DI NUOVO NELLE STRADE
Negli anni ‘90 la parabola di Lacoste subisce una flessione, pur mantenendo credibilità e rispetto nel mondo del tennis. Negli ultimi anni, il brand sembra essere tornato alla carica con nuove prospettive e ambizioni, grazie soprattutto al nuovo direttore creativo Louise Trotter - prima donna a ricoprire questo incarico -, la “Queen of Clean” che ha presentato la sua prima collezione durante la settimana della moda parigina dello scorso febbraio. Louise Trotter sta portando avanti il compito non facile di regalare al pubblico un nuovo modo di intendere il brand, continuando a renderlo familiare e fedele a quanto ci si aspetterebbe di trovare dalle collezioni Lacoste.
Dalle polo fino a un focus su accessori e sneaker, i progetti di Lacoste firmati nelle ultime stagioni si rivolgono a un nuovo pubblico, che strizza l’occhio a quei meccanismi sociali e culturali che ne hanno permesso la diffusione per le strade negli anni ‘80. La capsule con Supreme è sintomo chiaro di una nuova ondata di vitalità, condividendo la stessa forza visiva dei suoi simboli e la capacità di essere in un primo momento divulgatori e infine rappresentanti di un’élite affezionata. Anche il più recente drop in collaborazione con Tyler, The Creator racconta molto della capacità di innovare e conservare l’heritage legato al tennis, che rendono il coccodrillo un simbolo senza tempo.
Lacoste sta dialogando in modo diverso con il mercato e lo testimoniano anche le vendite online, passate dal 2/3 % del 2015 al 13 % di inizio 2019. Una nuova visione strategica sta aiutando a confermare la predisposizione del suo fondatore di osservare inmodo analitico la realtà ed estrarne i bisogni primari, come quando inventò una macchina studiata per gli allenamenti e utilizzata da molte generazioni di tennisti.
Importante in questo nuovo corso è anche aver riconquistato l’appeal della propria fanbase, legata al brand e educata anche grazie ai propri genitori, che negli anni passati hanno vissuto momenti diversi della storia di Lacoste. Il nuovo pubblico, che si unisce a quello più affezionato ai valori di pulizia ed eleganza del coccodrillo, alimenta il discorso che lega il brand a molte subculture giovanili e a una scena underground casual più diffusa in Inghilterra e Francia.

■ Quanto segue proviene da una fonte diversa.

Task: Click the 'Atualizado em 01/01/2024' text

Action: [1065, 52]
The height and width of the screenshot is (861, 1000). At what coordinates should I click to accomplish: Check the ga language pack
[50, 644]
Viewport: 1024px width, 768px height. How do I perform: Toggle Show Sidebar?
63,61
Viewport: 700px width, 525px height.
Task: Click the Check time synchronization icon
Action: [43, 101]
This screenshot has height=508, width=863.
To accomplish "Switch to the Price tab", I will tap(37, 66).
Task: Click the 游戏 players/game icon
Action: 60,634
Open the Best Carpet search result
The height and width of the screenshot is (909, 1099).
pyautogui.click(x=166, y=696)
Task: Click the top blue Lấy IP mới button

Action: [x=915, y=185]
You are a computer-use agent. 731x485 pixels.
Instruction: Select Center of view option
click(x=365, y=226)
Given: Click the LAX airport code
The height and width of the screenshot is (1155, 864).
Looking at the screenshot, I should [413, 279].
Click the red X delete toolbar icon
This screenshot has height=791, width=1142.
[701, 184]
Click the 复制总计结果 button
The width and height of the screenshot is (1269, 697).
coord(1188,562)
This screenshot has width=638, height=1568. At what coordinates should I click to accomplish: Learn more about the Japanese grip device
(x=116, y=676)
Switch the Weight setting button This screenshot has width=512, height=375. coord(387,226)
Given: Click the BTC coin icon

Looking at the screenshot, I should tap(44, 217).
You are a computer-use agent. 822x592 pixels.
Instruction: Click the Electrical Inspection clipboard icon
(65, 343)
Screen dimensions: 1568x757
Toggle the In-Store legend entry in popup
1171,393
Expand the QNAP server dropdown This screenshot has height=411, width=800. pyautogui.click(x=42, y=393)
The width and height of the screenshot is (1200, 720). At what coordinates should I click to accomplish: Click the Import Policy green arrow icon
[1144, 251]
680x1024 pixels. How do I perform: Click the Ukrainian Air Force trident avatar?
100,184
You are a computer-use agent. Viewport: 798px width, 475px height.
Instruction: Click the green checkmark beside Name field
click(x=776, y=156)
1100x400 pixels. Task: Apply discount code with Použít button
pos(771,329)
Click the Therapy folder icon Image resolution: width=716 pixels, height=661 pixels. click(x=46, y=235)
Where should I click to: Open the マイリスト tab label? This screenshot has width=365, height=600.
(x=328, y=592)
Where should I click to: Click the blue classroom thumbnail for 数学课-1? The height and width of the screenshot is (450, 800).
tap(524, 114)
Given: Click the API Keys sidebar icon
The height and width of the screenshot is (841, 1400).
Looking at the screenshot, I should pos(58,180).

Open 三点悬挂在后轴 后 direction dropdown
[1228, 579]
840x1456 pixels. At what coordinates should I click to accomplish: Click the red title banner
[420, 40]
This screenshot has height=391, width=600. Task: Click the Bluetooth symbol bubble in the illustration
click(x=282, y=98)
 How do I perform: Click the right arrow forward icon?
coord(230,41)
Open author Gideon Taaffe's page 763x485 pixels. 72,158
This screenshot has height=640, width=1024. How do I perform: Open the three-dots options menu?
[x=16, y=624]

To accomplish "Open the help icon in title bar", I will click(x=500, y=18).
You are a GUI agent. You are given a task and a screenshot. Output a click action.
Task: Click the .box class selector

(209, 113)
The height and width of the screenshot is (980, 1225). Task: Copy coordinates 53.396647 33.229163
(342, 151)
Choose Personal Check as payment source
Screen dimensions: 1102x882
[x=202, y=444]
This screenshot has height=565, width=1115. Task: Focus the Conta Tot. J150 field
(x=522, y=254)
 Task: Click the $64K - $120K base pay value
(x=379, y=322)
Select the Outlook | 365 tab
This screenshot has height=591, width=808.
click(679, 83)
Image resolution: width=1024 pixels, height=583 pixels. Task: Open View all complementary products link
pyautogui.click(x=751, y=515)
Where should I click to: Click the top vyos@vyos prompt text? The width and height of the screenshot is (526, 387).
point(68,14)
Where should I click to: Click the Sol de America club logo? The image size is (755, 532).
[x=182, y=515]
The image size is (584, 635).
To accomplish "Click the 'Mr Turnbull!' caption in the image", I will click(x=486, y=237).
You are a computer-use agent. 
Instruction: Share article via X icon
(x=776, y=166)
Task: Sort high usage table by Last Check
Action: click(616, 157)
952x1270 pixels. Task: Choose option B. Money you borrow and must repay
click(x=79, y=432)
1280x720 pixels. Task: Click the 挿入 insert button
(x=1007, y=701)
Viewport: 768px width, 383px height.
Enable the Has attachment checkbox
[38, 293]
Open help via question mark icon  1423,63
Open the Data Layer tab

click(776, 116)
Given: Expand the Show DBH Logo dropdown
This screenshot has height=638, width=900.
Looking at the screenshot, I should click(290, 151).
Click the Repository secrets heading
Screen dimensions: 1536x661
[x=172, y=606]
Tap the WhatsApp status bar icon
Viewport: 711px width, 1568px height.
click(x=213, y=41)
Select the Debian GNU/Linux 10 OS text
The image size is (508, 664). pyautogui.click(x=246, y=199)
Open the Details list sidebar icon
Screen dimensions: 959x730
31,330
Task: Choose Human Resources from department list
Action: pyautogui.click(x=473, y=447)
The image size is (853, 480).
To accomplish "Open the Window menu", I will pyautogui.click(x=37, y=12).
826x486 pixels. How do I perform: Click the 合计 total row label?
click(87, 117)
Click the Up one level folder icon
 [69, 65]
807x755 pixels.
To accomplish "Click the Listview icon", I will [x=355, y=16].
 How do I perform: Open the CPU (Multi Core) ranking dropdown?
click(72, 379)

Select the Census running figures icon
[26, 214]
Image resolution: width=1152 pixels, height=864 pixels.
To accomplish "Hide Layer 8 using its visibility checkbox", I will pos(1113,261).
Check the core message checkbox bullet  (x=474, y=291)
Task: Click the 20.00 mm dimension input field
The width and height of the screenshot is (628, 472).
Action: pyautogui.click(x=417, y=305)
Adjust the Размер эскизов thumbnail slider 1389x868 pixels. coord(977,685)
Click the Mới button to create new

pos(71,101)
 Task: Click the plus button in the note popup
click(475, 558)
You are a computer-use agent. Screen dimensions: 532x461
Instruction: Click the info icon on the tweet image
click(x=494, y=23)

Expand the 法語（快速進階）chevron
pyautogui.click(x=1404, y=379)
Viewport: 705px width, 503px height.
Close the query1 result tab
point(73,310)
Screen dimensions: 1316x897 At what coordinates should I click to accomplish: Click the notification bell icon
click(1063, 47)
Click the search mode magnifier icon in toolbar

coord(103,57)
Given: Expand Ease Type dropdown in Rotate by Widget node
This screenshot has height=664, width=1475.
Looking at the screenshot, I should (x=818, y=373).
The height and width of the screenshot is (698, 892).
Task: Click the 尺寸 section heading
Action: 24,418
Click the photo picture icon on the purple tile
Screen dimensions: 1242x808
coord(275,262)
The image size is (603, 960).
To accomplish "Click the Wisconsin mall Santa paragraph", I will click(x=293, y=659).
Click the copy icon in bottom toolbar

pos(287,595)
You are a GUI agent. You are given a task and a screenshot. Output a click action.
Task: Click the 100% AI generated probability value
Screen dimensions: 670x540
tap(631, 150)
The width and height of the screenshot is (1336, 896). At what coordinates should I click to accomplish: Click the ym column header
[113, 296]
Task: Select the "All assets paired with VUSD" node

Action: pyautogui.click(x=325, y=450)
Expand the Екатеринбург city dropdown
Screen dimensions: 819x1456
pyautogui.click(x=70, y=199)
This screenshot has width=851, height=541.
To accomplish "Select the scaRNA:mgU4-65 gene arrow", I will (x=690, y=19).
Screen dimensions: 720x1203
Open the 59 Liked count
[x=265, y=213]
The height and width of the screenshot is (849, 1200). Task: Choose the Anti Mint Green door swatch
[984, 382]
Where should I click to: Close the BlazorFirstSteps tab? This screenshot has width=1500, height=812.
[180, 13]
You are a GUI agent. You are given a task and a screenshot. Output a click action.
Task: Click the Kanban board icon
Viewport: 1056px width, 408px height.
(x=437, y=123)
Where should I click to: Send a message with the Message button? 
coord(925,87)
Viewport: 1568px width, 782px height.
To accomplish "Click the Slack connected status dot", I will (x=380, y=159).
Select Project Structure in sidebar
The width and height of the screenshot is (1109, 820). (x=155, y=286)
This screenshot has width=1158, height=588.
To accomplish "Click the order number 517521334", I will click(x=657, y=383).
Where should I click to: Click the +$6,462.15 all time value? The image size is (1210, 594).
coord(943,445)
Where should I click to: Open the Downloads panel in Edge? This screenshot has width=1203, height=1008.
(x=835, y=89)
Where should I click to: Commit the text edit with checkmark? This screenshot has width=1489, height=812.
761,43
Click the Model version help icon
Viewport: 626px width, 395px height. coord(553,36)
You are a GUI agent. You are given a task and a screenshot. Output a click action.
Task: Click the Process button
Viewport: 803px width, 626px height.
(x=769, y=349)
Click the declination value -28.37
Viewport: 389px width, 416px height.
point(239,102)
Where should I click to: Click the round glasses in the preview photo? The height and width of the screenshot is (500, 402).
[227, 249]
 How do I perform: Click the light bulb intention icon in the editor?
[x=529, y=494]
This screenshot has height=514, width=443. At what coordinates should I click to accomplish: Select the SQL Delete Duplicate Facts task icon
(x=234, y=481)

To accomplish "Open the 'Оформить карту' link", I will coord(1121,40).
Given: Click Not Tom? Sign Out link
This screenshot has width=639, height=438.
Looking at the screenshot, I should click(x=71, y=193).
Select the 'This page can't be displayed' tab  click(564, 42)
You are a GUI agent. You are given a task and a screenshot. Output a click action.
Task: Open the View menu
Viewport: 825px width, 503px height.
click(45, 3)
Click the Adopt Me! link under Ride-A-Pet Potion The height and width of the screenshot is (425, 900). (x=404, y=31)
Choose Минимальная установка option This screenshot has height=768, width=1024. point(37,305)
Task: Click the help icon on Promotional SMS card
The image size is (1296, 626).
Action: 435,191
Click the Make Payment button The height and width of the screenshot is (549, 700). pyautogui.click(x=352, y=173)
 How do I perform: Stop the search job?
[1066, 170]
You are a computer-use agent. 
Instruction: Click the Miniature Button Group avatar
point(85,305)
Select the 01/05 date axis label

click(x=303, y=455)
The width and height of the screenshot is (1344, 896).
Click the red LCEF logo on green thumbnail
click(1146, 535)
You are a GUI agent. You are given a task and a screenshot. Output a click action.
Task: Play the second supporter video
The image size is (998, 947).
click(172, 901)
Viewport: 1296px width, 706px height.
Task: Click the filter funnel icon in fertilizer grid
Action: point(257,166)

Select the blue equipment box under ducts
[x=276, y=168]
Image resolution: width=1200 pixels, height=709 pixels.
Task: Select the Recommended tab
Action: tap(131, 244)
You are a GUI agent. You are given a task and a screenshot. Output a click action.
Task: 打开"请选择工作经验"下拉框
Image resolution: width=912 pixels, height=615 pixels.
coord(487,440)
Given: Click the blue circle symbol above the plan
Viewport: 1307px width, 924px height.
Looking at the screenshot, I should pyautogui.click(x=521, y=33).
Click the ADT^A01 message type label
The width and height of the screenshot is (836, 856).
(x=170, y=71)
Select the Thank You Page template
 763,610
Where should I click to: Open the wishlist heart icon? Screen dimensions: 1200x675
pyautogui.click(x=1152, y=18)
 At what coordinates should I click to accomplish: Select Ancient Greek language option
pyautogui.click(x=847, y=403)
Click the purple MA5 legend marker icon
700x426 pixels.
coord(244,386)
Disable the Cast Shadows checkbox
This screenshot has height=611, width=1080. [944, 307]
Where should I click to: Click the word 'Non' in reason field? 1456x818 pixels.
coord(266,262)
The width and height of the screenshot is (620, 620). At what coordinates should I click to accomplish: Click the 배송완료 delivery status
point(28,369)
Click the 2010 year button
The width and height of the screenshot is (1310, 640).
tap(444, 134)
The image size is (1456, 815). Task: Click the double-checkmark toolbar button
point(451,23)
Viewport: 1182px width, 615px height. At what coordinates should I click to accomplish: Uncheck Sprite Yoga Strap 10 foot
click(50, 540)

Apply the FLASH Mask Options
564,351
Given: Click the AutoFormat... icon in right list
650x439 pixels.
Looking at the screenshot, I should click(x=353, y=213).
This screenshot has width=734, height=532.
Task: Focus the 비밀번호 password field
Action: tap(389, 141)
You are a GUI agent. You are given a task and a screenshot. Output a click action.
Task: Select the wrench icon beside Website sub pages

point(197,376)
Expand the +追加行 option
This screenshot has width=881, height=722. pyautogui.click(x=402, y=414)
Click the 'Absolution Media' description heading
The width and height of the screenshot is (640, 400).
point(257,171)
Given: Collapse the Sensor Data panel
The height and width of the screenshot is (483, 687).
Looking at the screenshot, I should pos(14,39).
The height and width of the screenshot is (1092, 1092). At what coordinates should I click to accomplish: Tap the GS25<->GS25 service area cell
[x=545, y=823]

Il filo rosso che collega Lacoste alla ribellione e libertà di espressione giovanile non è interrotto nemmeno ai giorni nostri, un esempio in Italia è il brano trap “Lacoste” pubblicato da Ketama 126 e Pretty Solero nel 2017.
L’ammirazione mista a delusione con la quale Roger Federer guarda il suo carnefice in completo bianco, rimarranno a lungo impresse nella memoria sportiva di molti appassionati. È certo anche che queste immagini non racconteranno solamente un evento circoscritto al tennis, ma alimenteranno un fenomeno estetico che slega i normali rapporti di dipendenza tra sport e moda.
Praticamente tutti i 15mila del Centre Court hanno tifato Federer per 5 ore, senza trattenere l’esultanza e la pelle d’oca, ora però sono davanti al nuovo campione, che per la quinta volta sta alzando il trofeo più importante del circuito. Parte l’applauso a scena aperta, non solo per fair play, nulla è stato alterato, Lacoste rimane nella storia del tennis, dello stile e dell’eleganza.